─── Извлечённый текст

Дюги понимает справедливость не как абсолютную неизменную идею (что свойственно представителям школы естественного права и теологии), а как меняющееся в зависимости от времени и обстоятельств чувство, присущее человеческой природе и подлежащее наблюдению. Таким образом, он хотел остаться на позициях позитивизма. Справедливость он, следуя за Аристотелем, подразделяет на два вида: распределяющую и уравнивающую.
Итоговая формула превращения социальной нормы в юридическую приобрела у Дюги следующий вид: «Определенная моральная или экономическая норма становится правовой в момент возникновения единодушного или квазиединодушного чувства составляющих данную социальную группу индивидов, что социальная солидарность будет резко подорвана, если уважение этой нормы не будет гарантировано применением социальной силы. Теперь я добавляю, что для возникновения нормы права необходимо, чтобы санкция социальной нормы посредством применения коллективной силы находилась в соответствии с чувством справедливости уравнивающей и справедливости распределяющей, чтобы отсутствие санкции этой нормы противоречило чувству справедливости, так как действие, нарушающее данную норму, есть действие, посягающее на одну из этих форм справедливости. Сознание в массе индивидов определенной группы, что данная моральная или экономическая норма является существенной для поддержания социальной солидарности, и сознание, что будет справедливо ее санкционировать, — вот два существенных элемента формирования и трансформации нормы права».
Чтобы лучше понять учение Дюги о праве и полностью выяснить характеристику объективного права, нужно остановиться на связи последнего с источниками права, в которых юридический позитивизм видел реальное право. Дюги считал, что право в истинном смысле слова — это то, что рождается в обществе, вне государства. Но как позитивист Дюги не мог уйти от фактов: существовало множество нормативных актов, а также юридических обычаев, которые издавались или санкционировались государством и применялись судьями как право. Каково соотношение между объективным правом и положительным правом, содержащимся в этих источниках? Дюги признает существование позитивного закона, но подчиняет его объективному праву. В этой связи важное значение имеет установленное Дюги деление норм права на нормативные и конструктивные.

──────
─── Исходные данные

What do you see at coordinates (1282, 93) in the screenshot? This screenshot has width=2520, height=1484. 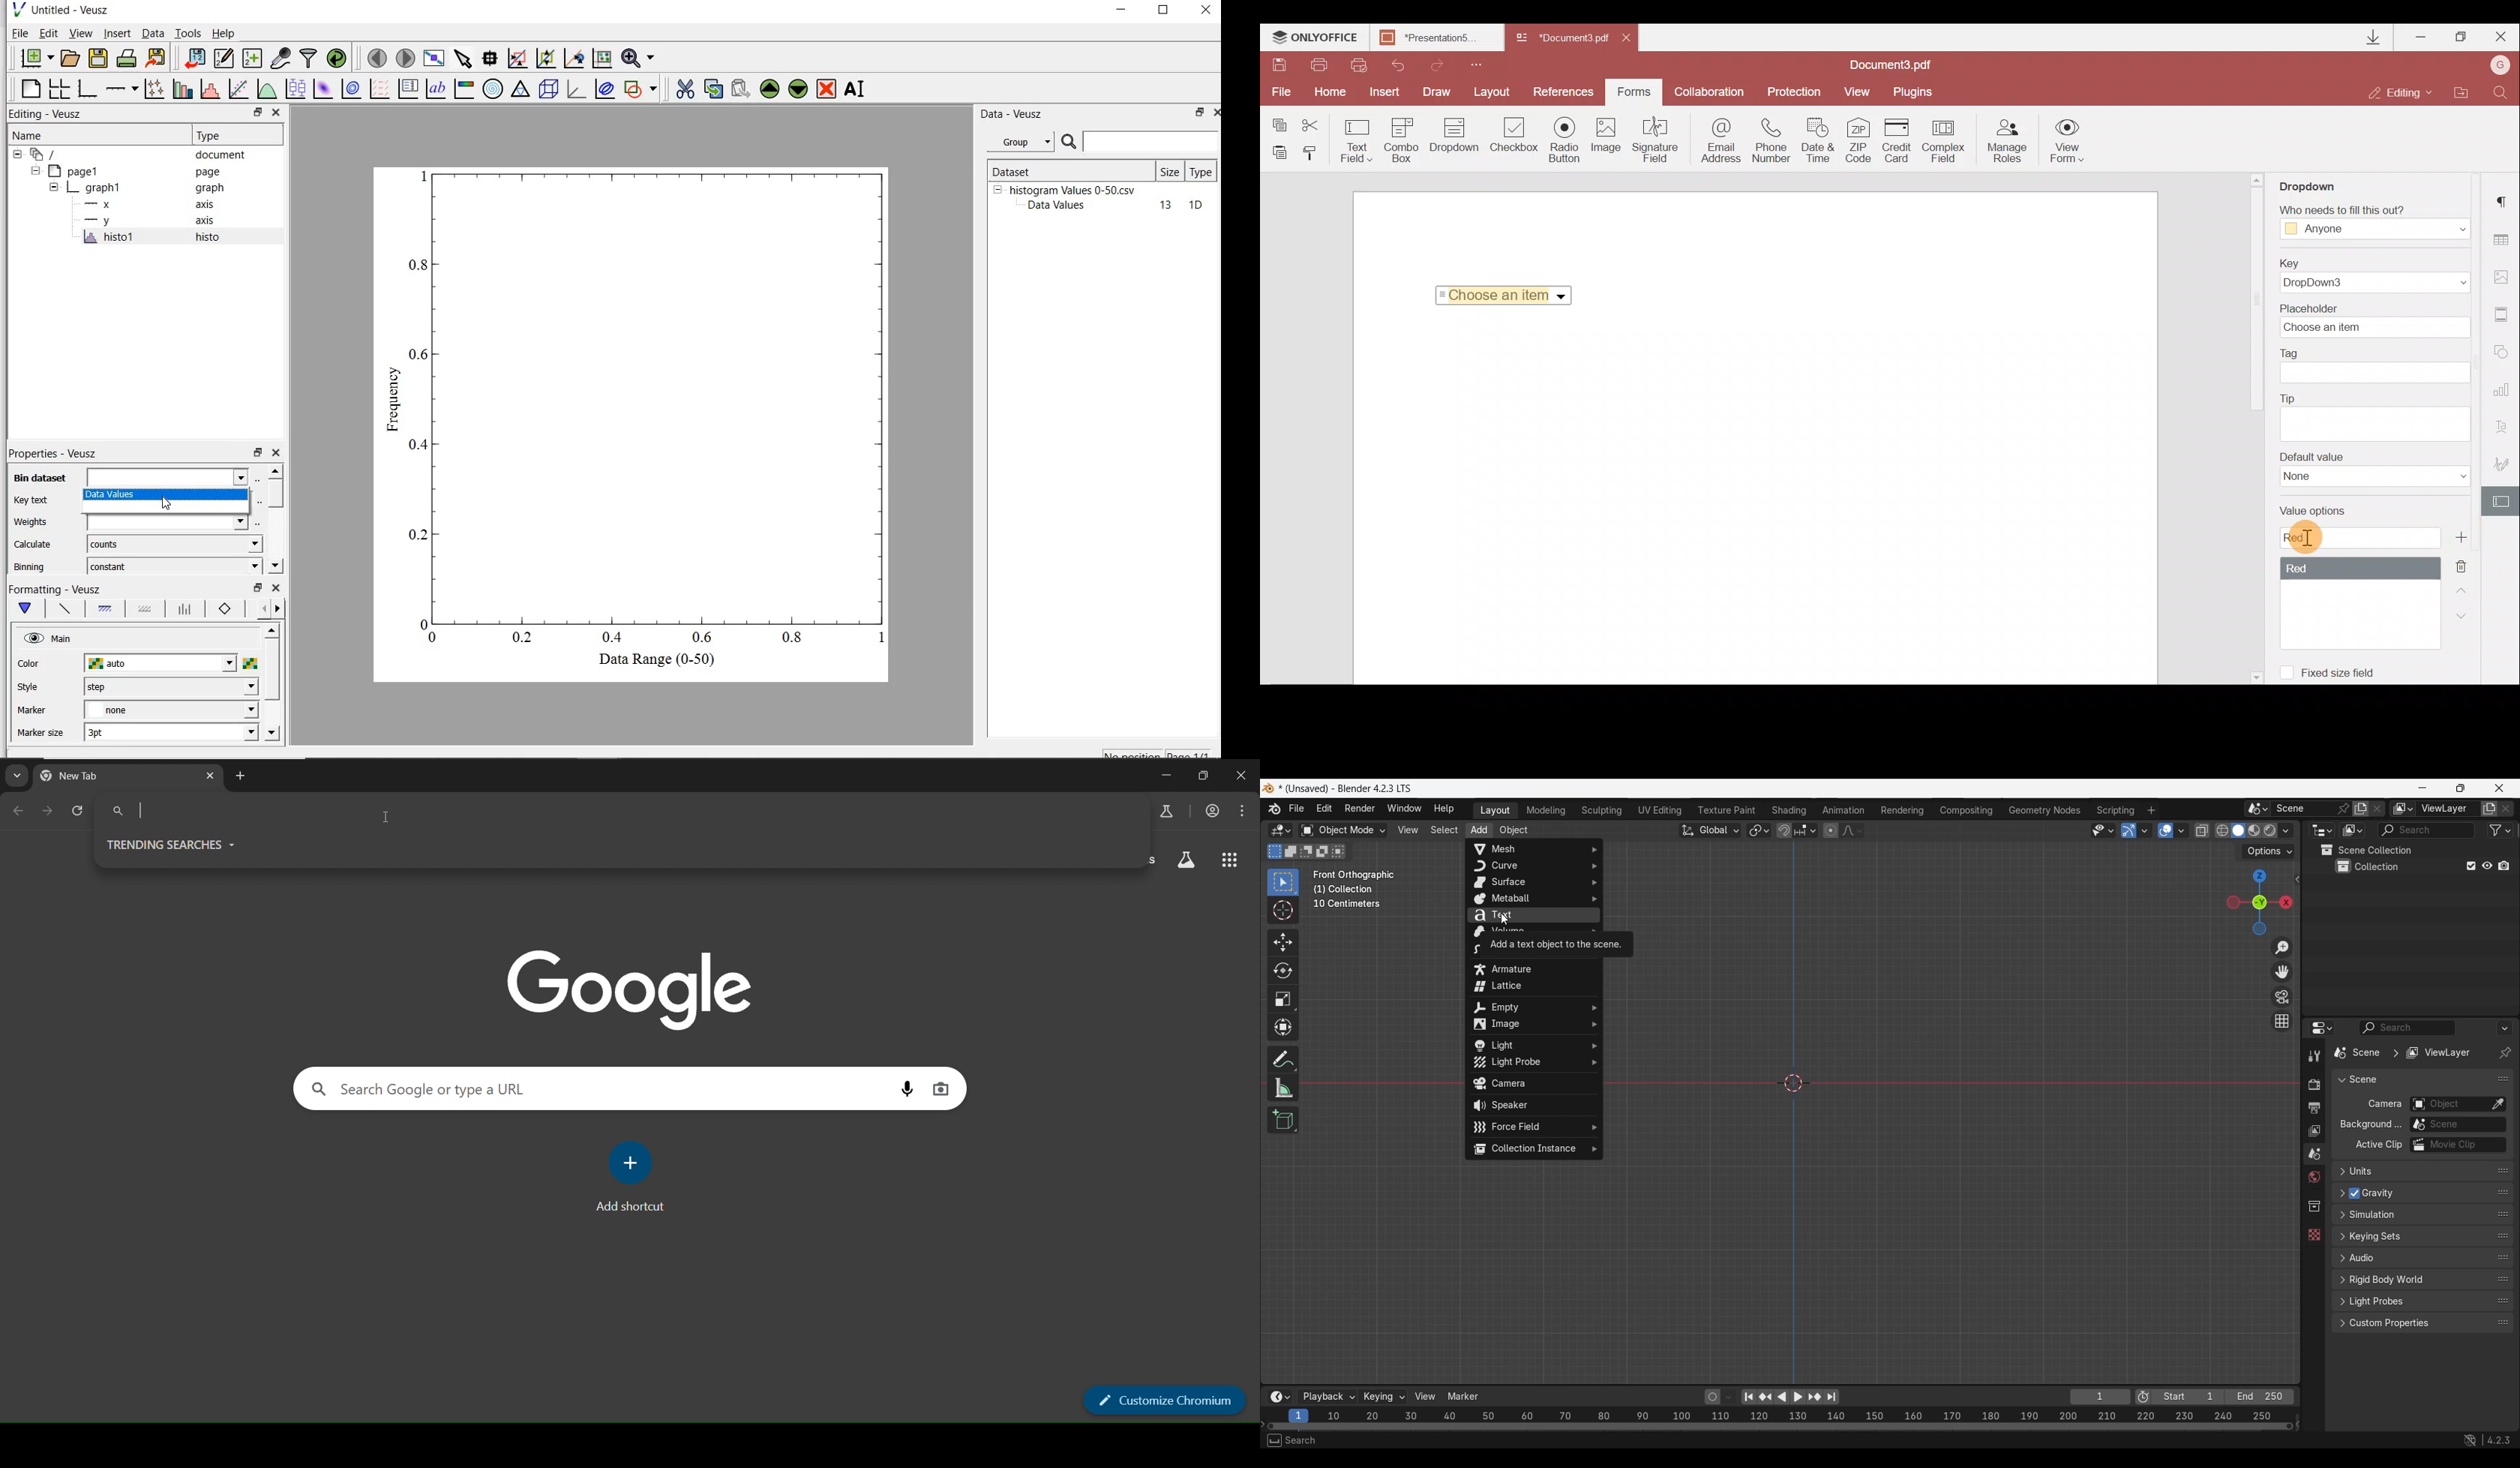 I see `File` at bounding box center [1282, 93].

──────

Задание:
Назовите два вида, на которые Дюги, следуя за Аристотелем, подразделяет справедливость согласно тексту об его учении о праве. Отвечайте только по извлечённому тексту.

Ответ на задание:
Распределяющая и уравнивающая справедливость.